The phase III Checkmate 7FL trial5 essentially validated the findings of KEYNOTE-756 and provided a basis for correlative studies. With a primary endpoint of pathologic complete response rate, the study enrolled 521 patients with high-risk, estrogen receptor–positive, HER2-negative disease; 80% had positive nodes, and 33% had PD-L1 expression ≥ 1%. Although grade 2 histology with low estrogen receptor expression was allowed, essentially all enrolled patients had grade 3 disease. Patients were randomly assigned to receive neoadjuvant chemotherapy with or without nivolumab, followed by adjuvant endocrine therapy with or without nivolumab.

“There was a significant improvement in pathologic complete response rate, regardless of how it was defined, with nivolumab,” Dr. Rugo reported. The primary endpoint, pathologic complete response rate in the modified intent-to-treat population, was 24.5% with nivolumab plus chemotherapy and 13.8% with paclitaxel alone—an increase of 10.5% (P = .0021). “Benefit appeared to be greatest in patients with PD-L1–positive disease (44.3% vs 20.2%—a 24.1% increase), a greater variation by PD-L1 expression than that seen in triple-negative breast cancer.... Having any percent tumor-infiltrating lymphocytes also improved the rates, as did estrogen expression ≤ 50%.” The interaction between PD-L1 and estrogen receptor expression is of great interest for future analyses, as are, of course, other predictive markers for response to immunotherapy.

Words of Caution

Despite such exciting results, Dr. Rugo shared these cautionary comments. “Given the toxicity and cost of immunotherapy,” it is still too early to incorporate checkpoint inhibitors into the care of patients with hormone receptor–positive, HER2-negative breast cancer. “We need the event-free survival data to understand how to incorporate pembrolizumab into the neoadjuvant/adjuvant setting for patients with estrogen receptor–positive disease with one important exception: patients with estrogen receptor expression < 10%, where 80% have basal-like disease. These patients benefit from treatment that is targeted to triple-negative disease, so for those patients, I would argue we should routinely be giving a checkpoint inhibitor in combination with neoadjuvant chemotherapy,” she added.

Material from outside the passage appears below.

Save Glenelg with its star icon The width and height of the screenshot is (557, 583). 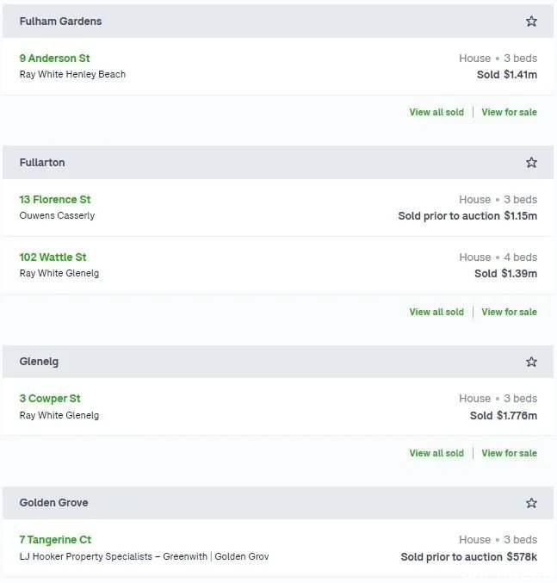(531, 362)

The next challenge will be to determine the optimal use in early disease of the CDK4/6 inhibitors abemaciclib and ribociclib in patients who qualify for neoadjuvant followed by adjuvant immunotherapy, as these agents should not be combined with checkpoint inhibitors because of increased toxicity. “That will be a question for the future,” Dr. Rugo concluded.

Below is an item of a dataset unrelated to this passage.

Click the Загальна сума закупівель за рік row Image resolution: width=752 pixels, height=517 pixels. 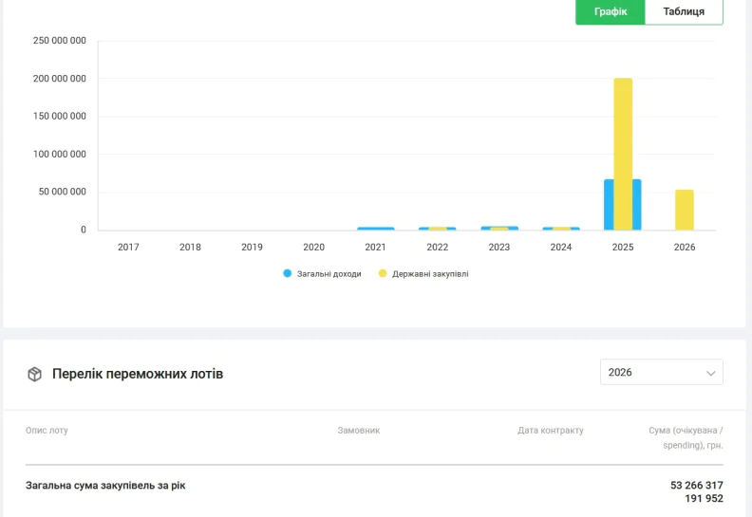point(374,491)
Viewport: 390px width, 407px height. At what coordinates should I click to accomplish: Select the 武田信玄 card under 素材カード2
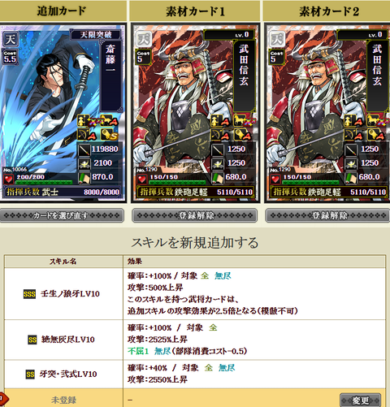[327, 113]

DISCLOSURE: Dr. Rugo has received honoraria from Napo Pharmaceuticals, Chugai, Puma, and Mylan.

REFERENCES

1. Rugo H: Neoadjuvant immunotherapy for estrogen receptor-positive disease. Invited lecture. 2024 Miami Breast Cancer Conference. Presented March 9, 2024.

2. Cortazar P, Zhang L, Untch M, et al: Pathological complete response and long-term clinical benefit in breast cancer: The CTNeoBC pooled analysis. Lancet 384:164-172, 2014.

3. Huppert LA, Rugo H, Pusztai L, et al: Pathologic complete response rates for HR+/HER2– breast cancer by molecular subtype in the I-SPY2 trial. 2022 ASCO Annual Meeting. Abstract 504. Presented June 7, 2022.

4. Cardoso F, O’Shaughnessy J, McArthur H, et al: Phase 3 study of neoadjuvant pembrolizumab or placebo plus chemotherapy, followed by adjuvant pembrolizumab or placebo plus endocrine therapy for early-stage high-risk ER+/HER2– breast cancer: KEYNOTE-756. 2023 San Antonio Breast Cancer Symposium. Abstract GS01-02. Presented December 6, 2023.

5. Loi S, Curigliano G, Salgado R, et al: Biomarker results in high-risk estrogen receptor positive, human epidermal growth factor receptor 2 negative primary breast cancer following neoadjuvant chemotherapy ± nivolumab: An exploratory analysis of CheckMate 7FL. 2023 San Antonio Breast Cancer Symposium. Abstract GS01-01. Presented December 6, 2023.

The content in this post has not been reviewed by the American Society of Clinical Oncology, Inc. (ASCO®) and does not necessarily reflect the ideas and opinions of ASCO®.